See the sea and all its currents

Rethinking the Mediterranean
May 5, 2006

The ripples from the splash produced by the publication of The Corrupting Sea (2000) by Peregrine Horden and Nicholas Purcell continue to radiate in the scholarly community, particularly among historians, ancient and medieval. William Harris's edited volume - the product of a conference held in 2001 to mark the creation of the Centre for the Ancient Mediterranean at Columbia University - is one of the first publications to offer a sustained engagement with The Corrupting Sea . It even includes Horden and Purcell, individually and collectively, among its 14 contributors.

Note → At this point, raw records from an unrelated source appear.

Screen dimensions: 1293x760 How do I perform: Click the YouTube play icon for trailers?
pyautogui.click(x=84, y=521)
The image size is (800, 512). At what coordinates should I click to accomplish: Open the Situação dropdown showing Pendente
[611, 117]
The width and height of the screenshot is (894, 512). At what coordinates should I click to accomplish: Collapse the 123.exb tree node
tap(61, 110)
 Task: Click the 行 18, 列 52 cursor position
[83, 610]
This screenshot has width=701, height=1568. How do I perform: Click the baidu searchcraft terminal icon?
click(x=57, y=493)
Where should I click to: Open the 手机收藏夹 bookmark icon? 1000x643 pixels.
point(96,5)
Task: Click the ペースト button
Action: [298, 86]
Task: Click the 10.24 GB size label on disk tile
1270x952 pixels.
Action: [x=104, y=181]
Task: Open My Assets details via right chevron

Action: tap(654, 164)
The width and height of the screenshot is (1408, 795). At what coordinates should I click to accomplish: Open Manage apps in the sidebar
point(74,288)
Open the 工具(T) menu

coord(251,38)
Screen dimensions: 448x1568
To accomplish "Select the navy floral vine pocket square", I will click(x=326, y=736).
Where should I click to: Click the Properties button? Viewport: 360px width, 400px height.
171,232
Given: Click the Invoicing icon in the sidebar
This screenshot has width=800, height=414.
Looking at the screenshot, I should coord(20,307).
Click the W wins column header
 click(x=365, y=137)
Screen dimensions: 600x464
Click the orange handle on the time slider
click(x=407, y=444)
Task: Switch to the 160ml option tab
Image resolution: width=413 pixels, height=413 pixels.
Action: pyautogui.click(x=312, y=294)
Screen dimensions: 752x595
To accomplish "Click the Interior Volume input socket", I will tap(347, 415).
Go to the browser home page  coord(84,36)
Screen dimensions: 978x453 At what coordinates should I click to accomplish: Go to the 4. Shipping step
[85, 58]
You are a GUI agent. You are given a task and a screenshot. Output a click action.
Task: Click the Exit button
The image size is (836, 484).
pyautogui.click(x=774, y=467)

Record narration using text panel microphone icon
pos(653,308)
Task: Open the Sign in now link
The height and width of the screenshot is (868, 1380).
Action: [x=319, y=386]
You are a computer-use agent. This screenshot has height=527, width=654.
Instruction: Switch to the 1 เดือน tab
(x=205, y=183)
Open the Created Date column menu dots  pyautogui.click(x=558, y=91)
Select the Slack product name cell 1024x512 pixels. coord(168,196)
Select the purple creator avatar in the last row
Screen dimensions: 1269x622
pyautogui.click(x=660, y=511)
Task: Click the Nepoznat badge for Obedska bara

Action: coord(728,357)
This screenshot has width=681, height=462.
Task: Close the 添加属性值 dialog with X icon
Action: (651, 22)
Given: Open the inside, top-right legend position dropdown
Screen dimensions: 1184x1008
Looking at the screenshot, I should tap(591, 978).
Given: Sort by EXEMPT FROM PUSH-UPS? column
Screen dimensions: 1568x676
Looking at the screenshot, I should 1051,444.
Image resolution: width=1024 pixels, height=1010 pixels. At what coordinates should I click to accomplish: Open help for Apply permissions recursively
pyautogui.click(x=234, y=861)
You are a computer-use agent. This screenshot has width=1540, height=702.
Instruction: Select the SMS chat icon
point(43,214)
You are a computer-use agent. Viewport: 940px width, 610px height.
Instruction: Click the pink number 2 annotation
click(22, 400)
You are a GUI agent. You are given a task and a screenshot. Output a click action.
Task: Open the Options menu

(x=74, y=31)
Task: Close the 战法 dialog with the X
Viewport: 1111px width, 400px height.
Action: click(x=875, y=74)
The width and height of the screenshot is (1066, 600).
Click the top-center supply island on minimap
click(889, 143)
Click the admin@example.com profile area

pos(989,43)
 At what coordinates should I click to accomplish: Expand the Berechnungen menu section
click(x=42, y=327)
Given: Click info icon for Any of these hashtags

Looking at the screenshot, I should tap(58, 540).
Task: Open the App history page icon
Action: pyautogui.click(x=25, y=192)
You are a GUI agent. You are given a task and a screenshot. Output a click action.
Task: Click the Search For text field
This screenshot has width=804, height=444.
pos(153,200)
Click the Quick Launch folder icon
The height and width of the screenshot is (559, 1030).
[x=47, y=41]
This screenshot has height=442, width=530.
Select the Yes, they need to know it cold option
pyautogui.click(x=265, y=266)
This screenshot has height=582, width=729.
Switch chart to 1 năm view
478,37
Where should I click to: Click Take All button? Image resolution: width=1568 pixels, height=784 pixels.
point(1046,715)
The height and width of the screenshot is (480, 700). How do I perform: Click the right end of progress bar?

Conference proceedings are sometimes difficult beasts to rein in, particularly when the participants span several disciplines. Harris has corralled his contributors into three main sections. "The big canvas" has contributions from an anthropologist (Michael Herzfeld) and two historians, one modern (David Abulafia), one ancient (Alain Bresson). "Angles of vision" comprises papers from four ancient historians (Marc van de Mieroop, Angelos Chaniotis, Glen Bowersock and Purcell), plus a medieval historian (Horden). The last group, "The Archaeology of knowledge", is the most diverse: another ancient historian (Francisco Marshall), an architectural historian (Christopher Drew Armstrong), a classicist (Suzanne Said) and the volume's only archaeologist (Susan Alcock). Two contributions by an ancient historian of Egypt (Roger Bagnall), plus Horden and Purcell's joint rejoinder to critics of The Corrupting Sea , conclude the book.

Other arrangements are possible and, in fact, the volume's single major theme is explicit in its title: how the Mediterranean is and has been "thought" and "rethought" - on both large and small scales. Herzfeld summarises debates about "Mediterraneanism" (the creation of a Mediterranean "other" as a valid object of ethnography) and about the attribution of particular moral characteristics ("honour" and "shame") to Mediterranean peoples, but his contribution, "Practical Mediterraneanism", explores the way in which "Mediterranean" as an idea is used in contemporary social practice. Academic practice is the object of Alcock's "Alphabet soup in the Mediterranean basin: the emergence of the Mediterranean serial", in which she examines the exponential increase in the mid-1980s in the number of academic periodicals containing "Mediterranean" in their title. Their diversity, she argues, should help break down the disciplinary barriers in today's academy. It is worth noting that one of her serials, Mediterranean Historical Review , ran an issue of responses to The Corrupting Sea in December 2003.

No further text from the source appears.